Had a bunch of failures early AM – small startup jobs for two models which all ran out of time.

install_ancil and fcm_make2pp both failed because of running out of time. More painful was opt_dfols4/d400l/atmos_main running out of time having managed to run only a few days.
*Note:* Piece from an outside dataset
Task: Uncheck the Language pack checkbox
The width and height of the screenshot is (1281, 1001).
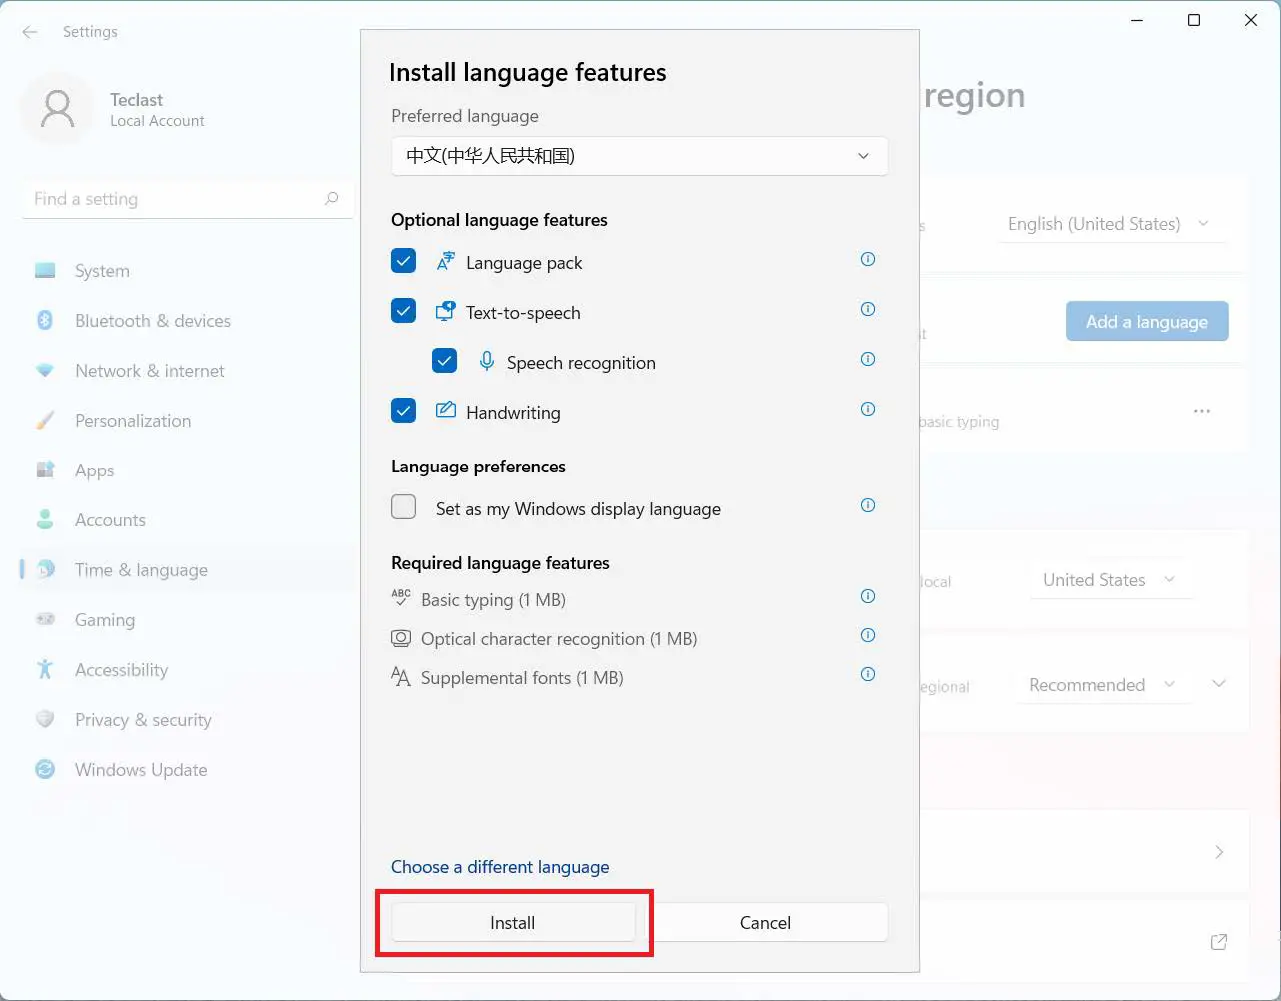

I’ve increased the time for the small jobs and reran them and resubmitted the failed atmos_main – it looks to be running quite slowly…I also have opt_dfols4/d400k/atmos_main running and it seems to be running at the rate I expect.

Simon

And opt_dfols4/d400l/atmos_main failed again – running to Timestep 354 in 1 hour 55 mins before being culled…

Simon

atmos_main did eventually work.

Next run I got some globus errors:

Shell debugging restarted
[WARN] file:atmospp.nl: skip missing optional source: namelist:moose_arch
[WARN] file:atmospp.nl: skip missing optional source: namelist:script_arch
/bin/sh: BASH_XTRACEFD: 19: invalid value for trace file descriptor
[WARN]  [SUBPROCESS]: Command: globus transfer --format unix --jmespath task_id --recursive --fail-on-quota-errors --sync-level checksum --label opt_dfols4/d400m/20100901T0000Z --verify-checksum --notify off 3e90d018-0d05-461a-bbaf-aab605283d21:/mnt/lustre/a2fs-work2/work/n02/shared/tetts/opt_dfols4/d400m/output/opt_dfols4/d400m/20100901T0000Z a2f53b7f-1b4e-4dce-9b7c-349ae760fee0:/gws/nopw/j04/terrafirma/tetts/optclim/opt_cases/opt_dfols4/d400m/20100901T0000Z
[SUBPROCESS]: Error = 1:
	Globus CLI Error: A Transfer API Error Occurred.
HTTP status:      502
request_id:       1MdHZbJtm
code:             ExternalError
message:
                  Error validating login to endpoint 'JASMIN Default Collection (a2f53b7f-1b4e-4dce-9b7c-349ae760fee0)', Error (connect)
                  Endpoint: JASMIN Default Collection (a2f53b7f-1b4e-4dce-9b7c-349ae760fee0)
                  Server: 130.246.1.15:443
                  Message: The operation timed out
                  

[WARN]  Transfer command failed: globus transfer --format unix --jmespath 'task_id' --recursive --fail-on-quota-errors --sync-level checksum --label opt_dfols4/d400m/20100901T0000Z --verify-checksum --notify off 3e90d018-0d05-461a-bbaf-aab605283d21:/mnt/lustre/a2fs-work2/work/n02/shared/tetts/opt_dfols4/d400m/output/opt_dfols4/d400m/20100901T0000Z a2f53b7f-1b4e-4dce-9b7c-349ae760fee0:/gws/nopw/j04/terrafirma/tetts/optclim/opt_cases/opt_dfols4/d400m/20100901T0000Z
[ERROR]  transfer.py: Globus Error: Network or server error occurred (Globus ReturnCode=1)
[FAIL]  Command Terminated
[FAIL] Terminating PostProc...
[FAIL] transfer.py # return-code=1
2025-11-04T11:44:01Z CRITICAL - failed/ERR

I ran the globus tak interactively and it worked. Date transfered fine to jasmin.

JASMIN have maintenance day today. Globus endpoints have consequently been unavailable at times.

Cheers,
Ros

This topic was automatically closed 24 hours after the last reply. New replies are no longer allowed.